1. [ ] FRONTESPIZIO DELLA DICHIARAZIONE DI CONFORMITA’
- Requisito: Deve contenere il timbro e la firma autografa del Responsabile Tecnico dell’impresa abilitata.
- Riferimento: Art. 7, comma 1, D.M. 37/2008.
2. [ ] PROGETTO O SCHEMA D’IMPIANTO
- Requisito: Obbligatorio per tutti gli impianti. Se l’impianto supera le soglie di legge, deve essere presente il progetto redatto da un professionista iscritto all’Albo. Sotto soglia, il progetto può essere redatto dal Responsabile Tecnico dell’impresa e può essere semplificato nello schema dell’impianto effettivamente realizzato. In caso di varianti in corso d’opera, è obbligatorio che alla DICO sia allegato lo schema aggiornato dello stato di fatto.
- Riferimento: Art. 5 e Art. 7, comma 2, lettera a, D.M. 37/2008.
3. [ ] RELAZIONE TIPOLOGICA DEI MATERIALI
- Requisito: Elenco dei materiali utilizzati, firmato e timbrato dal Responsabile Tecnico dell’impresa.
- Riferimento: Art. 7, comma 2, lettera b, D.M. 37/2008.
4. [ ] VISURA CAMERALE AGGIORNATA
- Requisito: Documento emesso dalla C.C.I.A.A. (data non superiore a 6 mesi) che attesti l’abilitazione specifica dell’impresa per la tipologia di impianto dichiarata.
- Riferimento: Art. 3, D.M. 37/2008.
5. [ ] RIFERIMENTI NORMATIVI
- Requisito: Indicazione puntuale delle norme tecniche applicate per l’esecuzione dell’impianto (es. norme CEI, UNI, ecc.).
- Riferimento: Art. 6, D.M. 37/2008.
DICHIARAZIONE DI RESPONSABILITA’: “Un impianto privo della documentazione completa sopra elencata non è legalmente conforme, indipendentemente dal suo stato di funzionamento tecnico”.
PROCEDURA IN CASO DI MANCANZA (A.T.O.)
- Esclusione dell’atto: Il fascicolo privo anche di un solo elemento obbligatorio non può essere accettato.
- Richiesta di integrazione: Il richiedente deve provvedere alla regolarizzazione.
- Impossibilità di reperimento (Imprese cessate):
- Per impianti realizzati PRIMA del 27 marzo 2008: È possibile ricorrere alla “Dichiarazione di Rispondenza” (Di.Ri.), redatta da un tecnico abilitato (Professionista / Responsabile Tecnico in possesso dei requisiti Art. 7, comma 6).
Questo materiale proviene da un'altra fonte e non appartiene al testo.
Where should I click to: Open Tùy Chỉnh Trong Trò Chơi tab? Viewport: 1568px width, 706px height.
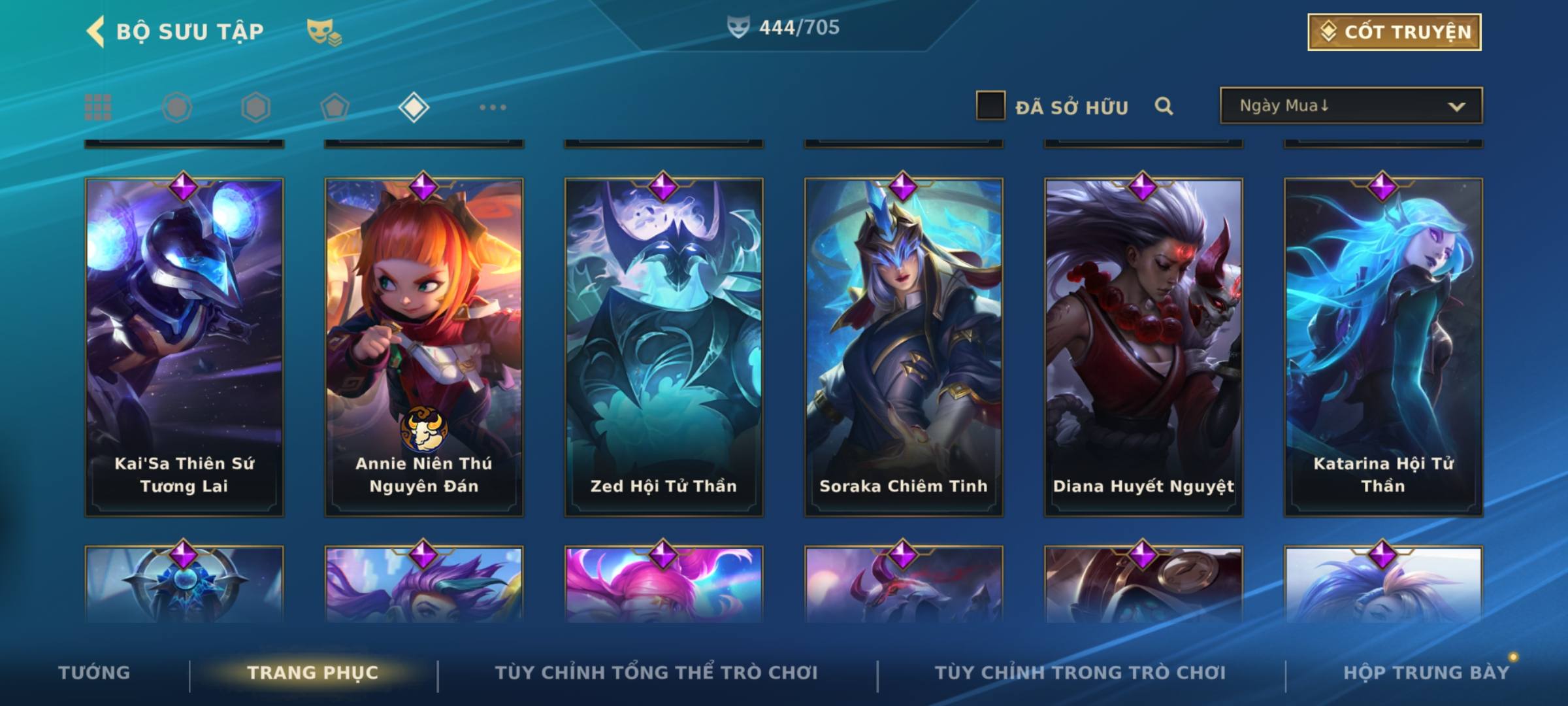[1080, 673]
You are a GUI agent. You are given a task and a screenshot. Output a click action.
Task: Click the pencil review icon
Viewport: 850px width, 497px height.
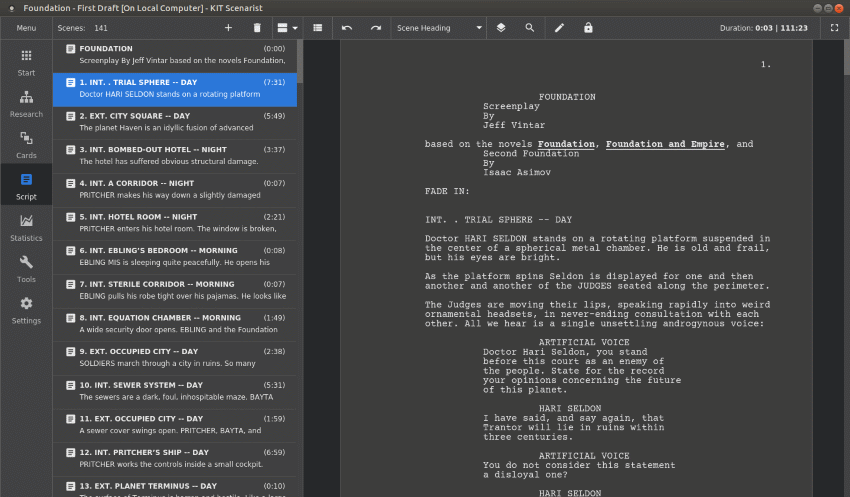click(559, 28)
- Per impianti realizzati DOPO il 27 marzo 2008: La normativa non prevede la Di.Ri.; in mancanza di DICO, l’impianto deve essere adeguato o rifatto a norma con nuova DICO.
- Avvertenza: La mera “autodichiarazione” del proprietario o dichiarazioni verbali di terzi non hanno alcun valore giuridico.
Nota: Questa guida ha scopo informativo. La responsabilità della verifica documentale ricade sugli organi preposti alla ricezione o alla stipula degli atti.